安部かすみニューヨーク在住ジャーナリスト、編集者
NYブルックリンのアパート(写真:ロイター/アフロ)

COVID-19(新型コロナウイルス感染症)により、アメリカでは失業者数が4月以降急増している。

先週だけで440万人が失業保険を申請し、その数累計2650万人(3月13日時点での失業者710万人を加えると3360万人以上)。

失業率は20%を超え、1934年以来の最高水準だ。

アメリカ国内の、週ごとの失業保険申請数。出典:Fortune
アメリカ国内の、週ごとの失業保険申請数。出典:Fortune

ニューヨーク州でも、システムが崩壊してしまうほど未曾有の失業率の高さが問題だ。

州内で失業申請をした人は140万人。しかし申請者数が多すぎてウェブサイトや電話の受け付けがパンクし、多くの失業者が保険金を未だ受け取れていないのだ。

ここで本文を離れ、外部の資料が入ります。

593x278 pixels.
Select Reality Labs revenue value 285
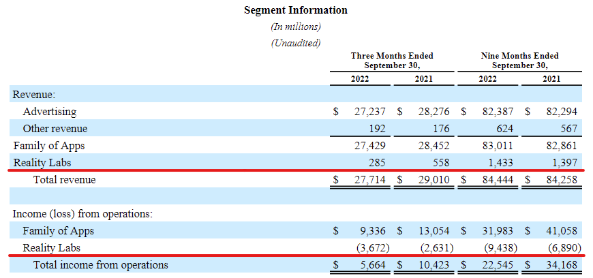click(376, 162)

クオモ知事が開く定例記者会見の会場周辺では、経済活動再開を求めた失業者による抗議デモがたびたび起こっている。

失業保険の給付のシステムを改善するため、州ではグーグル社と提携しウェブのシステムを改良し、不眠不休の1000人体制で対応に当たっているという。しかしそのような発表があるだけで、一向に給付金が下りたという話が聞こえてこない。

記者会見では、クオモ知事の秘書で失業保険担当のメリッサ・デロサ氏からはいつもその場しのぎの答えしか返ってこない。23日、記者からの「今日のお金に困っている人についてどう思うか?人々に働く権利はあるか?」という質問に対して、クオモ知事の返答はこうだった。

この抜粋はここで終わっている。